The last two Centaur runs came in the sixth inning on a Matt Hernandez two-run single.

A walk, a double, an error and a wild pitch allowed the Falcons to plate two runs in the top of the seventh but Logan Coutu came on top put out the fire and get the last two outs to preserve the win for O’Brien.

Woodstock Academy had to do a bullpen game on Saturday with Logan Coutu, Will Bushey and Jack Sumner pitching the first 5 2/3 innings before Mathewson finished up.

It worked as the pitchers kept Stonington at bay and the bats produced enough for a 7-3 win.

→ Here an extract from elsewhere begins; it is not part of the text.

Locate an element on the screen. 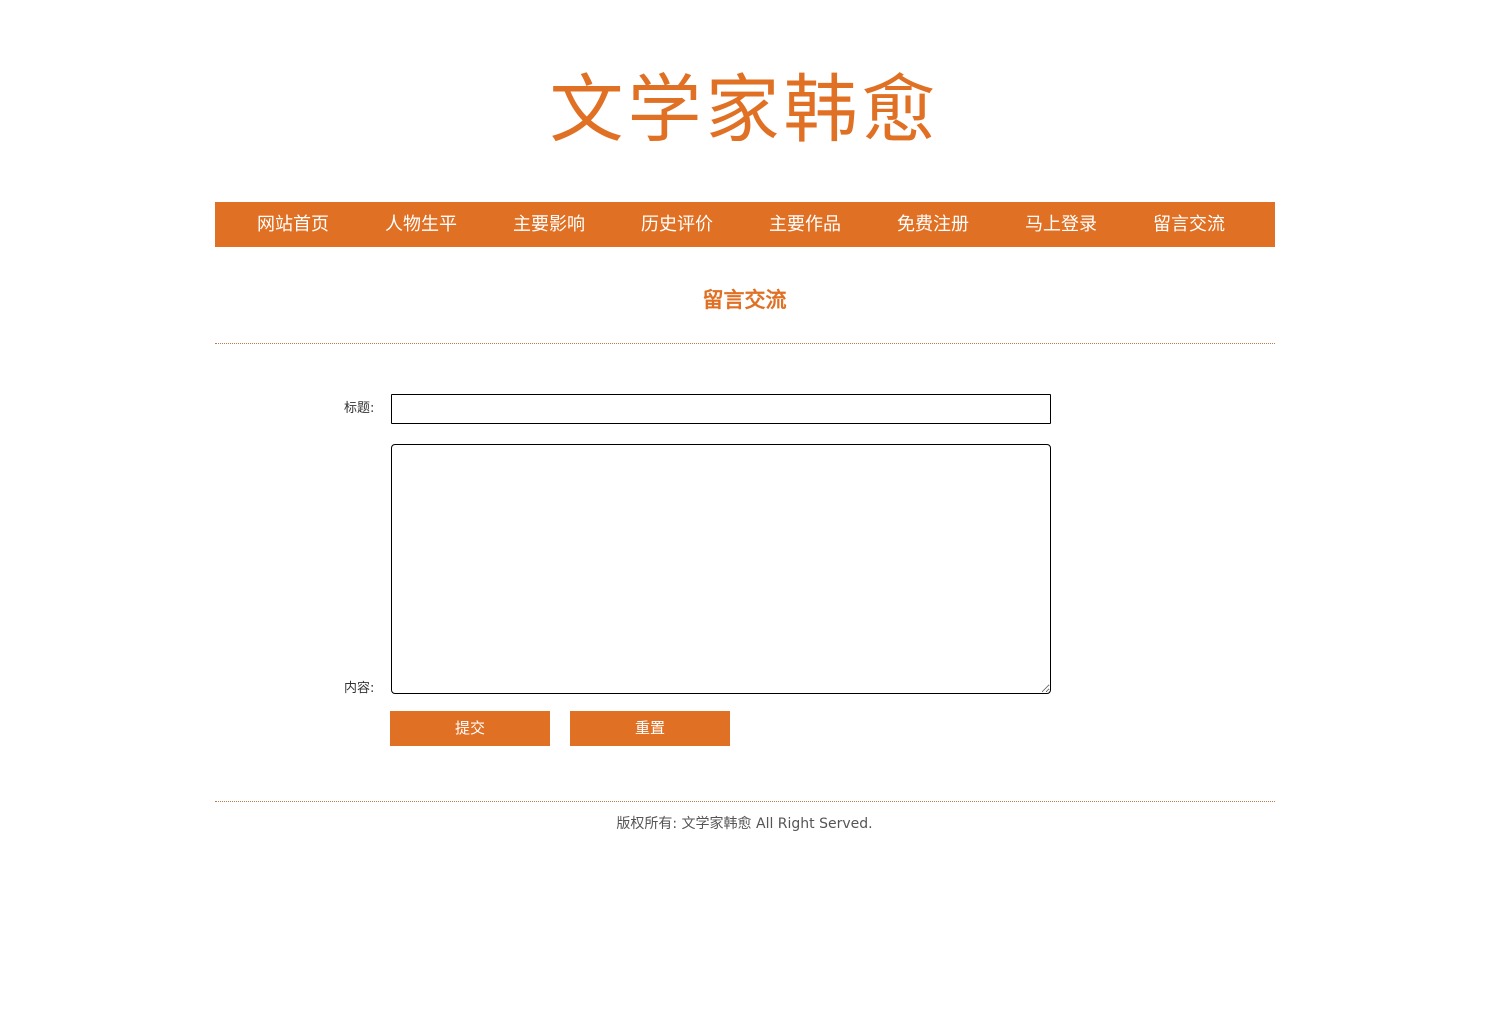  page-title: 留言交流 is located at coordinates (744, 300).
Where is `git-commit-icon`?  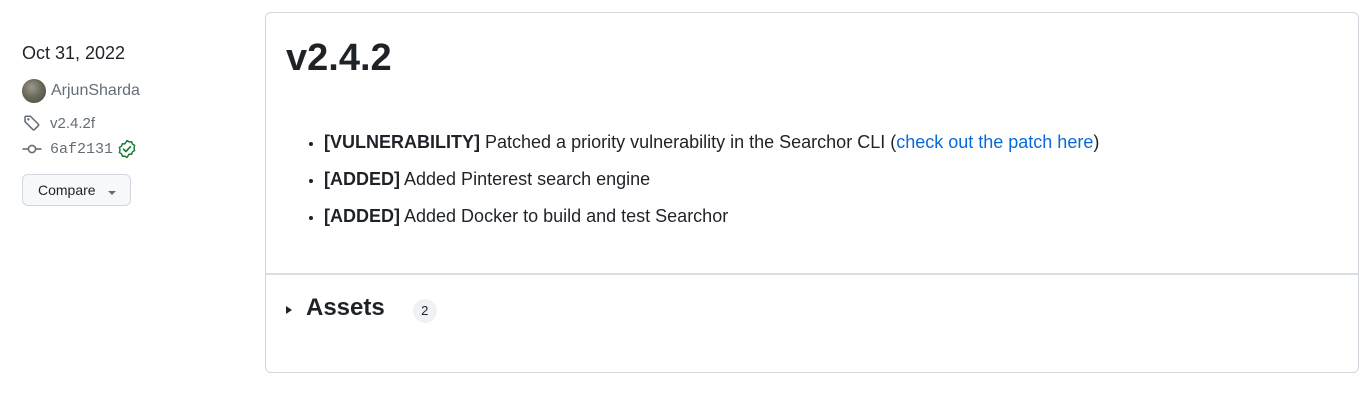 git-commit-icon is located at coordinates (32, 149).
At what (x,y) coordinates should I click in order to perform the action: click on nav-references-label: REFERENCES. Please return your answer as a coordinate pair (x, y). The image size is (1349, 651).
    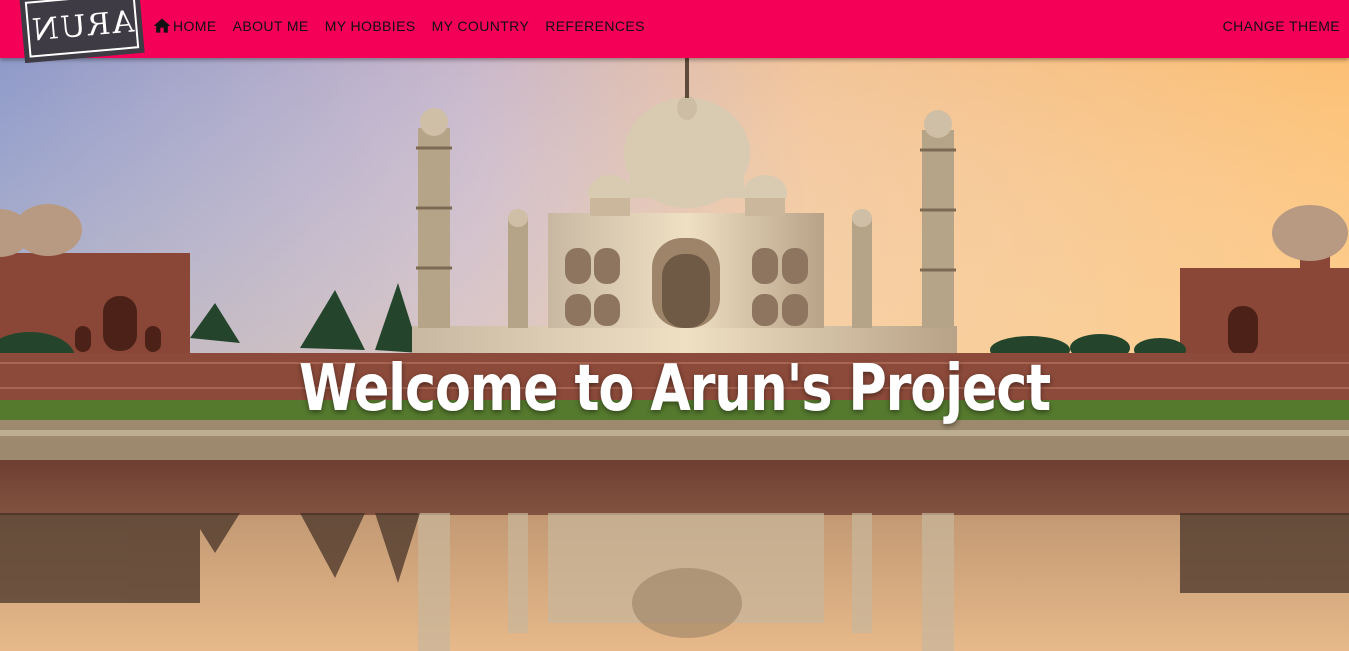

The Centaurs took a first inning lead on a Lamarche RBI single before the Bears tied it up.

Woodstock Academy went ahead to stay when O’Brien doubled in the third inning and two walks loaded the bases.

Sampson had an RBI fielder’s choice and Lecuyer followed with an RBI single. Caleb Simoneau came home on a wild pitch and Corradi had a sacrifice fly to put the Centaurs up, 5-1.

Stonington scored two in the bottom of the inning but Woodstock Academy put it away in the top of the seventh on a two-run double by Corradi.